_What you will do:_
1 – In the Living Words quotations, what is death called instead of an end?
2 – Carry on the Living Words quotations from the point where they stop.

_Text:_
◆ ◆ ◆ ◆ ◆

Fashion is the science of appearances, and it inspires one with the desire to seem rather than to be.
E. H. CHAPIN, Living Words
The soul which fathoms every league of the celestial arc--knows, as a mariner the sea, the distant latitudes where comets flame, and worlds career, and constellations shake their awful clusters--wanders amid the spectral nebula, and makes suns and systems to be but glittering beads upon the aspiring thread of its induction, cannot perish. There is a future life. In a universe so spherical and whole as this, reason argues that its own incompleteness and capacity for more are suggestive--are prophetical. Under-shadows and cross-lights of mystery, these filmy depths of present being, shudder in sympathy with something beyond.
E. H. CHAPIN, Living Words
Every duty is great; great, because it tries our principle; great, because for the time being it tries our loyalty to conscience, and our energy and will.
E. H. CHAPIN, Living Words
Death is not an end, but a transition-crisis. All the forms of decay are but masks of regeneration--the secret alembics of vitality.
E. H. CHAPIN, Living Words
Let science extend the domain of actual knowledge, and lay bare as it may the secrets of the material world. It only exposes more and more the proportions of the great cathedral, and shows us the lamps of God's glory, and the infinite recesses of his love. It only wafts us on through the ever-rolling harmonies of the universe, until we pause before that awful veil of mystery in which he hides the essence of his being and the counsels of his thought.
E. H. CHAPIN, Living Words
Genius holds its universal dominion because it touches the deepest suggestions and utters the multiform experiences of a common nature.
E. H. CHAPIN, Living Words
Music, sculpture, poetry, painting--these are glorious works; but the soul that creates them is more glorious than they. The music shall die on the passing wind, the poem may be lost in the confusion of tongues, the marble will crumble and the canvas will fade, while the soul shall be quenchless and strong, filled with a nobler melody, kindling with loftier themes, projecting images of unearthly beauty, and drinking from springs of imperishable life.
E. H. CHAPIN, Living Words
Religion is the most substantial thing in the world; it can take more hard knocks than anything else. Geology has jammed great boulders against it, and it is not even scratched; astronomy has assailed it, yet amid the bright spheres of heaven it lifts its glorious head. It has stood all the wear and tear of all sciences and all discussion; it is the most substantial thing you can think of; it is the most robust thing in existence. Do not think you can hurt it by taking it into your workshop. Let it out of your clothes pocket; it will suffer there. The only thing that religion dreads is lack of room, lack of freedom, lack of breath. Take it out of your pocket and bring it into everything. Do not fear that it will desecrate religion to bring it into contact with the world. It will consecrate the world; it will consecrate every deed and every act, and make them glorious.

◆ ◆ ◆ ◆ ◆

_Data provided:_
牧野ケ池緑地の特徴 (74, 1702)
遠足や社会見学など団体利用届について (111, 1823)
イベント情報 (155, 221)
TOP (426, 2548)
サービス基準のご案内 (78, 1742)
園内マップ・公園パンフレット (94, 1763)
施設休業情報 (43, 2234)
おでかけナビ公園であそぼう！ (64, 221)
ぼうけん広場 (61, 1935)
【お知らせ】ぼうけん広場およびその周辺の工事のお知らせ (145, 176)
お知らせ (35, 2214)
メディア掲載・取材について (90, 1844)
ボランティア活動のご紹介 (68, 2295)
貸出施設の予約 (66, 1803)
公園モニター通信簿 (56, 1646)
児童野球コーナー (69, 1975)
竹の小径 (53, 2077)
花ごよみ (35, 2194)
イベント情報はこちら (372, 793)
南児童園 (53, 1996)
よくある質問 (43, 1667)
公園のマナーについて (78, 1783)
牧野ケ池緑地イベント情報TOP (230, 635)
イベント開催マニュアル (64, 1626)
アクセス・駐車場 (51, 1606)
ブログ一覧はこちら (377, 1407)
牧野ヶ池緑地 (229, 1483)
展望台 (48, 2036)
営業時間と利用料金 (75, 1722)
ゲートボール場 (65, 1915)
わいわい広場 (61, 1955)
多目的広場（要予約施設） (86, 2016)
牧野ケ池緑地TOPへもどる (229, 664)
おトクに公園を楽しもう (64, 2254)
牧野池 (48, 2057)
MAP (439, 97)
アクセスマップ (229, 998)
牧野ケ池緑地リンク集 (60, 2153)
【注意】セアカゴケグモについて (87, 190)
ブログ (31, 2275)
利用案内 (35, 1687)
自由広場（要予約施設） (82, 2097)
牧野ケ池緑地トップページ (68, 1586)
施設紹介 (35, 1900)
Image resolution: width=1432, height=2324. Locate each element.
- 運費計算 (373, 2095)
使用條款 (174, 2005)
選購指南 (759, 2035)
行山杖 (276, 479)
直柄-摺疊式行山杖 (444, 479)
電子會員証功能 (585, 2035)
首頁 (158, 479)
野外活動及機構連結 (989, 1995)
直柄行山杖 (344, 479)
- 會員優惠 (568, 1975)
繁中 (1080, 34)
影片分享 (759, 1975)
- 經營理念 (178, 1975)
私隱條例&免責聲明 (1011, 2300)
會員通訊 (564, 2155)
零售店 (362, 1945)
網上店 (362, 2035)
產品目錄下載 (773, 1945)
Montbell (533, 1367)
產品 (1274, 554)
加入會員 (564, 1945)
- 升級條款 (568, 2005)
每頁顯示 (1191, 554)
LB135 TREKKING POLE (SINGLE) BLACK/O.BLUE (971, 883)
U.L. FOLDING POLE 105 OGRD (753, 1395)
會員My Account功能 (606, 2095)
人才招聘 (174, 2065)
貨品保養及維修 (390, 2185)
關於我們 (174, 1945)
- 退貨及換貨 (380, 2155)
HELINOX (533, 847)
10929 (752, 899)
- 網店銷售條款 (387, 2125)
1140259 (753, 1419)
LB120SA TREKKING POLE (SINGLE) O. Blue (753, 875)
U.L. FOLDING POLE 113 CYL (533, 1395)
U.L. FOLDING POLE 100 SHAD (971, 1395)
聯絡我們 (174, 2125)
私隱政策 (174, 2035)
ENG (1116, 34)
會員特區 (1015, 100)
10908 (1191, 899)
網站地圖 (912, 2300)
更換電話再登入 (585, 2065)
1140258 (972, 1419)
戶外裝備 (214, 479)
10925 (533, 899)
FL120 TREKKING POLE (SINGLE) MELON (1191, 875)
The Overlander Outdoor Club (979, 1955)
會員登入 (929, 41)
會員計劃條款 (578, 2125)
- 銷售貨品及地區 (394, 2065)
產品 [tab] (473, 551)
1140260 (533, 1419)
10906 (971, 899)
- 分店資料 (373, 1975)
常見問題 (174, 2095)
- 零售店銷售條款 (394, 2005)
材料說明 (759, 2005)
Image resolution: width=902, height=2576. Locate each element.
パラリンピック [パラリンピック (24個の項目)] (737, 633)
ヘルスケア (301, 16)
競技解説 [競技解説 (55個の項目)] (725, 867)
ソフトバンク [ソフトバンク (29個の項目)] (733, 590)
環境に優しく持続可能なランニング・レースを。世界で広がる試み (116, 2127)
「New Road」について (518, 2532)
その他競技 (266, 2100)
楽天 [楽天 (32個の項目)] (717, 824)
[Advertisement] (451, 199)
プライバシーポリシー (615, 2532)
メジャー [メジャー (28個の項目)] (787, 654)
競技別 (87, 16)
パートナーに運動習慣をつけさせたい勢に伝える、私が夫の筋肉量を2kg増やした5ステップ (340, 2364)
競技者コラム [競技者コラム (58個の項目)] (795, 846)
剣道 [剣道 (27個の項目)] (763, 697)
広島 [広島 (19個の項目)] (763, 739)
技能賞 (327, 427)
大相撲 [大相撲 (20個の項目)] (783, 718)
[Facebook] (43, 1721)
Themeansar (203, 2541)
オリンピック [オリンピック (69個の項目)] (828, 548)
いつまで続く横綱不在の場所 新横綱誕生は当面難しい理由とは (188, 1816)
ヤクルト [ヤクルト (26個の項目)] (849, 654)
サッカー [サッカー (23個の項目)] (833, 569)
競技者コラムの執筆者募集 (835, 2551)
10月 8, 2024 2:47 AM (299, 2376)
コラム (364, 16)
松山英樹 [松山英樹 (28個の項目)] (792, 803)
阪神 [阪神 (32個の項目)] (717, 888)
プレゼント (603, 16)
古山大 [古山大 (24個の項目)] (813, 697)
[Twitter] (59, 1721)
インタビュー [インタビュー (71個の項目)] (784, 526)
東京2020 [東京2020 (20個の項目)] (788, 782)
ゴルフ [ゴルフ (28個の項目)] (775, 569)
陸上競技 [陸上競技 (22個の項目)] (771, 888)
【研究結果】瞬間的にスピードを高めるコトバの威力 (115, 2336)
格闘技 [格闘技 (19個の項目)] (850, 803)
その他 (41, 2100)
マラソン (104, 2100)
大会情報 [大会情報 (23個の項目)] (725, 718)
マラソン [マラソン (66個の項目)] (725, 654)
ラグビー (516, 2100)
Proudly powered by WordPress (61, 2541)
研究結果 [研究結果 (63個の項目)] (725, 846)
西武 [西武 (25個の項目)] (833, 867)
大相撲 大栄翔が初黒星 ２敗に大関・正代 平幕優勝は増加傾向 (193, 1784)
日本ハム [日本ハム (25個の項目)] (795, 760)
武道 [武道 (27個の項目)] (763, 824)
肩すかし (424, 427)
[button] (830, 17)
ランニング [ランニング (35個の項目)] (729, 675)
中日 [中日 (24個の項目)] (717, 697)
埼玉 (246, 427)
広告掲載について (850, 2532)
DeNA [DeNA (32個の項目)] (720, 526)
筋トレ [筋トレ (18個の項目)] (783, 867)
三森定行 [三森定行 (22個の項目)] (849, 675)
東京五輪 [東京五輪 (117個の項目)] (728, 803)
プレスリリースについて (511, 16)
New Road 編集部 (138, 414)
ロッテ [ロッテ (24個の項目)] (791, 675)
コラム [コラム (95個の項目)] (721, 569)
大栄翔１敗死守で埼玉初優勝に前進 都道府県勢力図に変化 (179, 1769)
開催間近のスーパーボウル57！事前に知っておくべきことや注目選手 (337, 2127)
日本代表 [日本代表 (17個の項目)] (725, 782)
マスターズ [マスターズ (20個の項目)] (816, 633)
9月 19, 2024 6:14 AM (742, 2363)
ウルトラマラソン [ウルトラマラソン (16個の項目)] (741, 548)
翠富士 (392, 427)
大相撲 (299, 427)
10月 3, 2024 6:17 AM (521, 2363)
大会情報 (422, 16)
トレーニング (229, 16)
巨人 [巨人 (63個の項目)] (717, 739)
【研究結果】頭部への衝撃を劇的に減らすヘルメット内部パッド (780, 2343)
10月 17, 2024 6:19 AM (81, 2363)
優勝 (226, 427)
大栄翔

◆ ◆ ◆ ◆ ◆

_Answer set:_
1 – A transition-crisis.

2 –
E. H. CHAPIN, Living Words
Think for a moment of the great agents and engines of our civilization, and then think what shadowy ideas they all once were. The wheels of the steamship turned as swiftly as they do now, but as silent and unsubstantial as the motions of the inventor's thought; and in the noiseless loom of his meditation were woven the sinews of the printing-press, whose thunder shakes the world.
E. H. CHAPIN, Living Words
He who trusts in the word of God knows that he will find nothing in the material universe but the will of God.
E. H. CHAPIN, Living Words
A life is black, whiten it as you will.
E. H. CHAPIN, Living Words
The great cheat and delusion set before every generation is simply this tradition, that there is anything like real substantial pleasure in sin.
E. H. CHAPIN, Living Words
If one's conscience be dead as a stone, it is as heavy too.
E. H. CHAPIN, Living Words
Christianity is revealed to us in the form that walked the streets of Jerusalem and the shores of the Galilean lake; that bent over the sick couch and the bier; mingled in the festival of Cana, and reclined at the Last Supper; and bore a cross up the way of sorrow; and hung and prayed upon the accursed wood, and came forth radiant from the sleep of death and the broken chambers of the sepulchre.
E. H. CHAPIN, Living Words
In sorrow and in suffering are hidden the springs of a peace and a power that can be affected by no outward storms. It is a great thing, when one has grown strong through that trial which melts away the dross and proves the true gold; when, being driven to the handling of many expedients, he has been trained to detect all counterfeit comforts, and to discriminate between unsubstantial good and that which abides every test; when he has learned to dispense with all outward props, can let riches, honors, health drop away from him, and yet feel that all this does not touch his real life; while above these coils of uncertainty and mutation he lifts his naked personality erect in its own spiritual resources. Surely, prosperity has never generated such depths of power, such intrinsic and full consolation.
E. H. CHAPIN, Living Words
There is but a slight difference between the man who may be said to know nothing and him who thinks he knows everything.
E. H. CHAPIN, Living Words
What mean the discipline and trial of life? What mean the dark shocks of disappointment, the breaking of hopes, the sundering of human ties, the terrible baptism of suffering and of fire, if there is not something beyond? If in every bath of sweat and tears, every drop of sorrow, every falling wave, there is something by which I am led more near to God, by which my soul is made stronger and purified, then I can understand life. But if I am hurled in the chaos of life--battered by sorrow today, and kicked by misfortune tomorrow--stricken by my fondest hopes, deluded and deceived, and all is to end in nothingness, I must confess that you present a problem I cannot solve.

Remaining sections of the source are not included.